PE:Are there challenges or limitations researchers face when implementing digital twins in life sciences?
Rahman: Without a doubt, validating digital twins with real-world data is crucial. Ensuring accuracy, reliability, and safety is challenging. Additionally, integrating diverse data sources, addressing bias, and maintaining ethical standards are ongoing concerns. Researchers must strike a balance between complexity and usability. But if they can, what opportunity it presents.

PE: What are the regulatory guidelines that must be followed when using digital twins?
Rahman: This is still an emerging field that is being accelerated through generative AI. Rather than wait for specific guidelines, it's a good idea to ensure the principles of regulatory guidelines, designed to ensure safety, reliability, and effectiveness, particularly when they influence patient care and drug development, are considered. In addition, because these are AI-based digital solutions, it's important to adhere to good software development practice, quality assurance, validation, and continuous monitoring.

PE:Does generative AI (Gen AI) play a role in enhancing digital twin technology coming to life in pharma?
Rahman: Gen AI is a crucial element that provides a massive boost to efficiently creating digital twins. It can be used to create synthetic content and augment existing data that is used for creating simulations.Availability of good quality data has always been a challenge in building these systems. Gen AI can also help with data engineering and creating software code that brings digital twins alive. It is vital.

PE: Are there ethical considerations that should be considered when using digital twins in healthcare?
Rahman: As I mentioned earlier, ethical transparency, patient consent, and data privacy are paramount.
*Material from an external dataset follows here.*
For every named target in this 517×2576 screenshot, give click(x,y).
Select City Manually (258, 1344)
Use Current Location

Researchers must ensure that digital twins do not perpetuate biases or compromise patient confidentiality. Regular audits and adherence to regulatory guidelines are essential.

PE:Do you foresee the adoption and evolution of digital twins within the life sciences and pharma industry?
Rahman: Absolutely, and here’s why. The adoption and evolution of digital twins within the life sciences is not only foreseeable but already underway, with significant potential for expansion and improvement because of Gen AI. Our industry must continue to do all we can to accelerate treatment options to help patients. It is our responsibility to those we serve. To do this, we must carefully explore innovative technologies that can help us. One example I am proud of is the work we did a few years back in the Schizophrenia space. We took anonymized patient experience and journey data along with peer-reviewed papers and used AI to create patient personas and common challenges patients may face depending on their clinical and life circumstances. Based on the AI personas, we created digital patients used for HCP educational purposes.
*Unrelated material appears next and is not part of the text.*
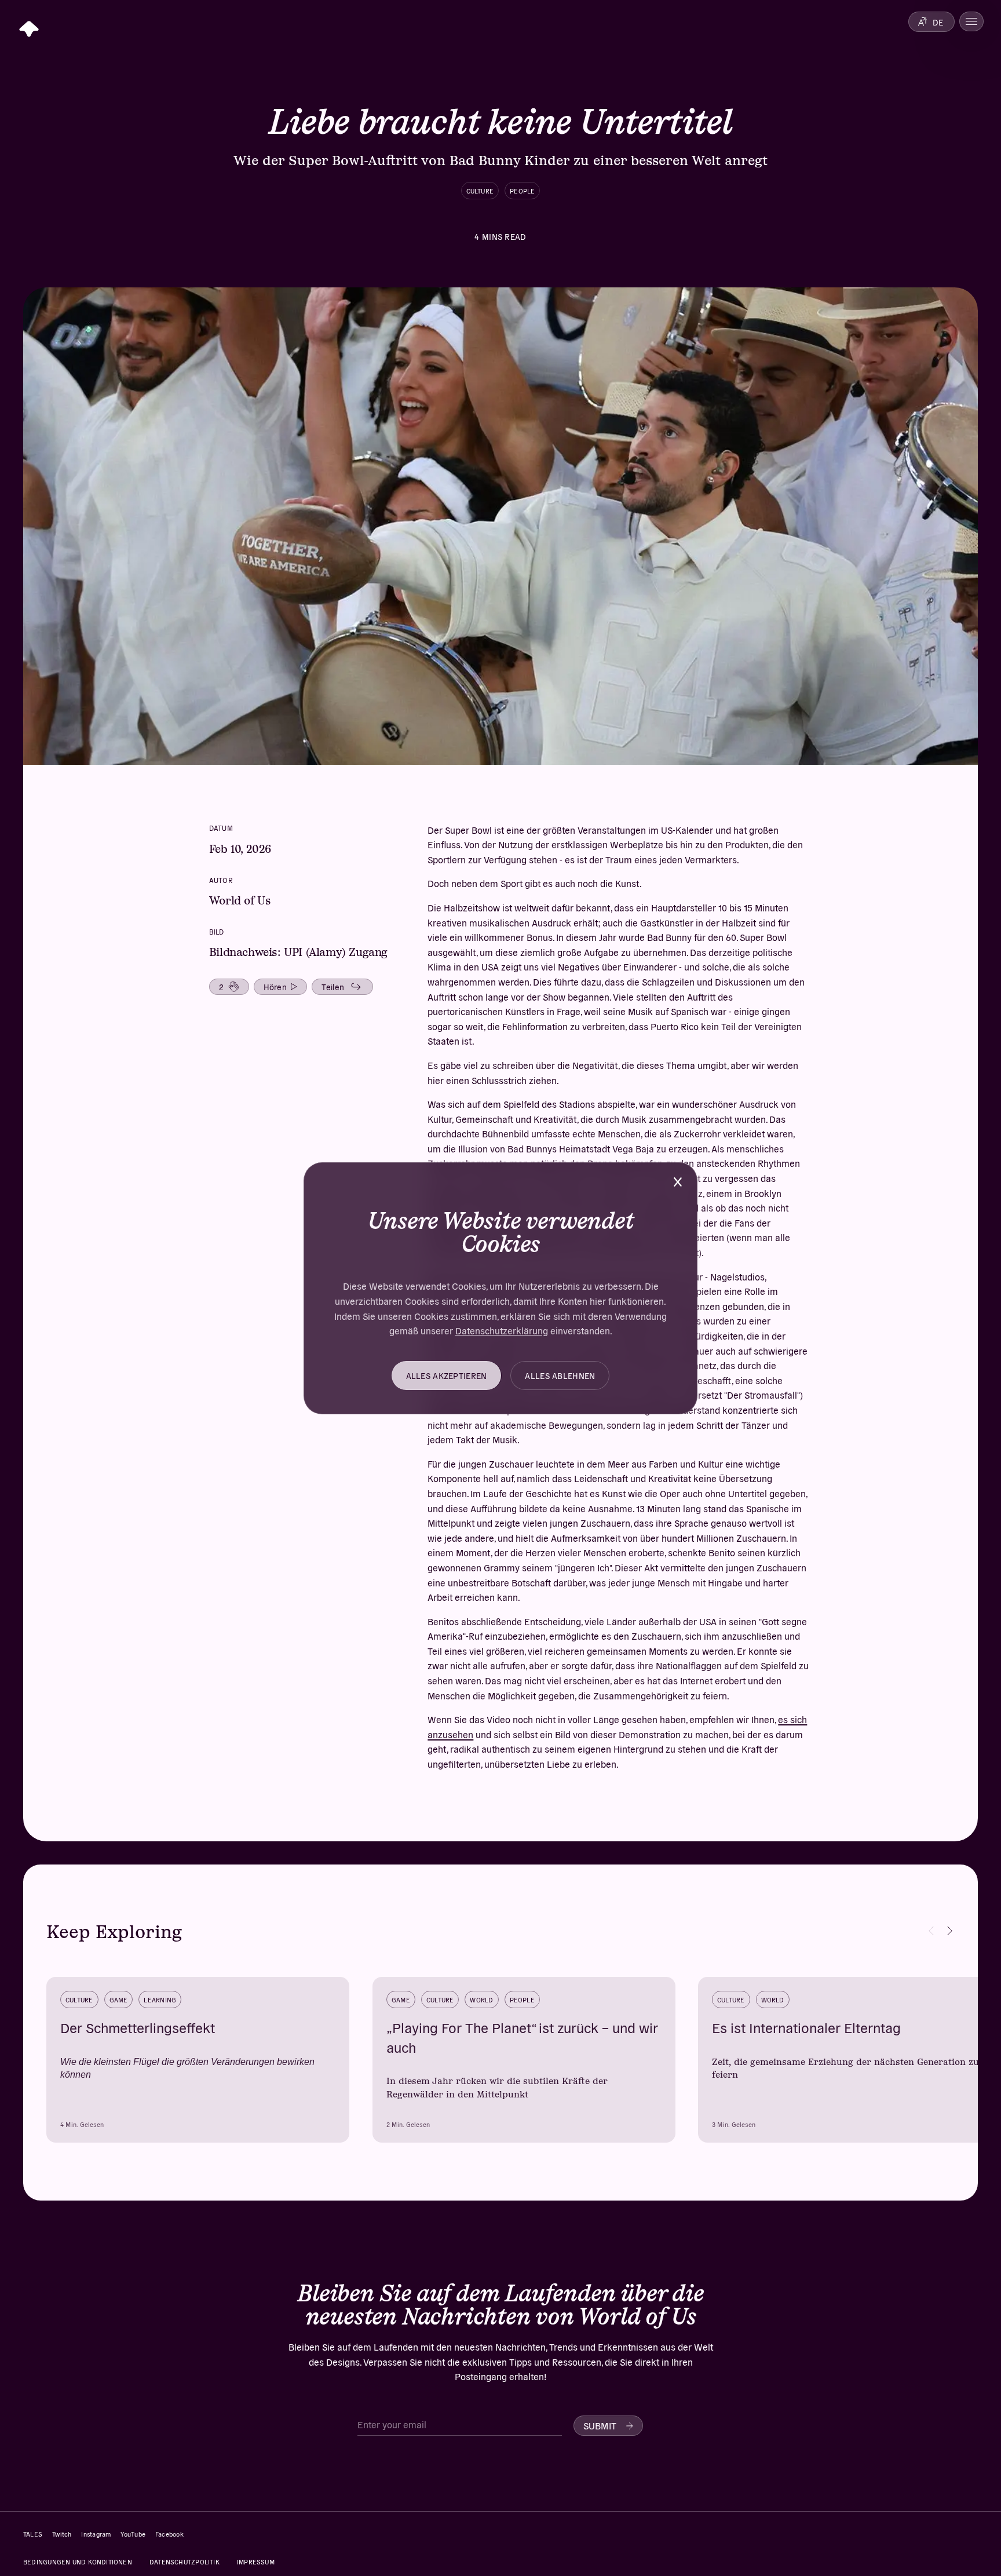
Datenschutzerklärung (501, 1330)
Similar concepts can be used to help with diagnosis support and creating patient simulations across many disease areas including rare diseases. The adoption of digital twins in life sciences and pharmaceuticals is poised to accelerate, driven by the need for more efficient drug development processes, personalized treatments, and smarter manufacturing and supply chains. The industry's increasing focus on precision medicine and patient-centric care, combined with technological advancements, strongly supports the continued evolution and integration of digital twin technologies.

The full realization of digital twins’ potential in pharma is still on the horizon, the evolution of this technology is likely to have a profound impact on the industry, offering a promising avenue for innovation and efficiency in the years to come.